The Long Weekend by Gilly Macmillan (2022)
Another psychological thriller now, and I chose this one because I’m a sucker for the ‘cottage in a remote location’ setting. Three couples are due to stay at Dark Fell Barn, a holiday cottage on a remote farm, for a get-away. On the first night, only the wives arrive at the cottage, as their husbands have all been delayed for different reasons. When they get there, a gift is waiting for them – a bottle of champagne, with a card warning them that one of their husbands is about to be murdered. Cue storms, stumbling around looking for mobile reception, running down an uneven country track in the dark, and generally distrusting one and another (and the absent husbands). A fourth figure – Edie – looms large over the story, though she is not at the cottage with the others. The women’s husbands have all been friends since school, and Edie has been an integral part of their group since then. They were a bit in love with her, but it was Rob who Edie chose. The story takes place after Rob’s tragic death, with Edie staying away from the group in her grief. But is she somehow behind the sinister gift? Does she blame someone in the group for Rob’s death? This one is a quick and easy read. There are a few surprises, a few games being played with first-person narration, and a few red herrings, but ultimately it doesn’t go much further than that. I enjoyed it well enough though.
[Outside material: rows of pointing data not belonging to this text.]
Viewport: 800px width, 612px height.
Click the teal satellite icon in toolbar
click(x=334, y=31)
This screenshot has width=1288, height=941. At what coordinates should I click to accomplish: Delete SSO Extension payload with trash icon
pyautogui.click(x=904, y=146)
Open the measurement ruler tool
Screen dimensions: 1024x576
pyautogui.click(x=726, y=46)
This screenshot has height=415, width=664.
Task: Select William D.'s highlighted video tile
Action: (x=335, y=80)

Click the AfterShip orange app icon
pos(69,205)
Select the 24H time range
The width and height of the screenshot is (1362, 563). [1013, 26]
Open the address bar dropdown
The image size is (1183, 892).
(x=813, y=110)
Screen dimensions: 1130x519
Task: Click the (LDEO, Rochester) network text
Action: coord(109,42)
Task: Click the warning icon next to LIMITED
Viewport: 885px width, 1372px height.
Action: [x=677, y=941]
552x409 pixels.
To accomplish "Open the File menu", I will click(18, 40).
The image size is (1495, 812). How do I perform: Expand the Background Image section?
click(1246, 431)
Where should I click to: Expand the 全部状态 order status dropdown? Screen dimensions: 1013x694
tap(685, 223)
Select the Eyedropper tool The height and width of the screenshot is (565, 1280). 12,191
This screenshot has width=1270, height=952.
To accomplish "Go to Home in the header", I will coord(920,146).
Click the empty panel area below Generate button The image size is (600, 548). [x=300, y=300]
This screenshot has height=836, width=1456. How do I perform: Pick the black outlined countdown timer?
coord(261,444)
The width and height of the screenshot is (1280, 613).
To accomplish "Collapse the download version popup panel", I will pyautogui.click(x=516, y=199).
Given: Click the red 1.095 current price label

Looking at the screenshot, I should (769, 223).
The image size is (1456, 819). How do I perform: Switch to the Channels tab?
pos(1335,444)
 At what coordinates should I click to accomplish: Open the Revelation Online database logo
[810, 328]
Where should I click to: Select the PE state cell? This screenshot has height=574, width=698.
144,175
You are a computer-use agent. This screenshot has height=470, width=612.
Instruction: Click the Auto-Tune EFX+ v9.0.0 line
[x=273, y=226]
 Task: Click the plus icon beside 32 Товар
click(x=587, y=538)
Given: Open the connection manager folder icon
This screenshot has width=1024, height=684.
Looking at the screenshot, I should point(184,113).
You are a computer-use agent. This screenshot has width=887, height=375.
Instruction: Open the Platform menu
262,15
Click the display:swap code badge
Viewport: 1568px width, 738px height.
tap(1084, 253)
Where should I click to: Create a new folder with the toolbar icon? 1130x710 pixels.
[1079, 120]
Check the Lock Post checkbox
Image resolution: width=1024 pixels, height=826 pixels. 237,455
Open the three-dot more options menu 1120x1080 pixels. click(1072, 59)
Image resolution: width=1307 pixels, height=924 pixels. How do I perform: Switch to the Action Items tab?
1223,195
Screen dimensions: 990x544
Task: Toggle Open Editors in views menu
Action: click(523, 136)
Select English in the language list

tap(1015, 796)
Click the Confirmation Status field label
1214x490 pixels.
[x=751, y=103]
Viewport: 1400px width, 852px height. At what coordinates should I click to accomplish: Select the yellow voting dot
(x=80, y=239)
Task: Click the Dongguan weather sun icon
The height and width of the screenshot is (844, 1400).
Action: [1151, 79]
The Last Murder at the End of the World by Stuart Turton (2024)
I got this one as soon as it came out, because I absolutely loved Turton’s debut novel (
The Seven Deaths of Evelyn Hardcastle) and because the premise looked intriguing. The story is set after the apocalypse (or maybe during, if things don’t go to plan). Humanity has been nearly eradicated by a mysterious fog filled with dangerous flesh-eating insects. The last few survivors have made it to an island, protected by a shield that can keep the fog at bay. The island is run by ‘Elders’, three scientists who are desperately working on a solution, and inhabited by villagers, who maintain a highly regulated lifestyle under the command of the Elders, aided by an AI (a sort of post-apocalyptic Siri). Or so it would seem… All this is thrown into question when Niema, the leading scientist on the island is murdered, and her death causes the island’s security system to begin to shut down. On top of that, everyone’s memories of the event have been erased. One of the villagers, Emory, is tasked with solving the murder, and she has just 107 hours to work out what has happened or the shield will drop and the fog will engulf the island. But as Emory tries to work things out, she discovers far
far more than she bargained for – the truth about the island, the Elders and even the villagers themselves is much more complicated than she could have imagined. I
really enjoyed this one, and I couldn’t put it down!
My Throat an Open Grave by Tori Bovalino (2024)
This was the last book I read this month, and I finished it just at the beginning of May. I thought it would be a good one to read as Beltane began. And it was, but I have mixed feelings about it. I got the novel in my Abominable Books horror subscription box, and it had all the hallmarks of folk horror. The protagonist is Leah, who lives in small-town Winston, Pennsylvania. Leah tries to be good, going to church and school, and taking care of her baby brother Owen. The girls in the town know that if they aren’t good, then they will be taken by the Lord of the Wood (as others have been). But Leah is tired of being good – and she harbours a secret – so one night she asks the Lord of the Wood to take her baby brother away. (And yes, this is all as
Labyrinth-y as it sounds, which is only lightly lampshaded.) The town turn against Leah and demand that she retrieves her brother… and this is where I started to have mixed feelings. It turns out, it’s not
actually folk horror. The bigoty of the town is painted with such heavy-handed stokes, and there is absolutely no menace at all to the Lord of the Wood or his domain. And when you find out how sexy and sweet the Lord of the Wood is, you realise this book belongs to a very different genre. It’s an okay read – but it isn’t horror.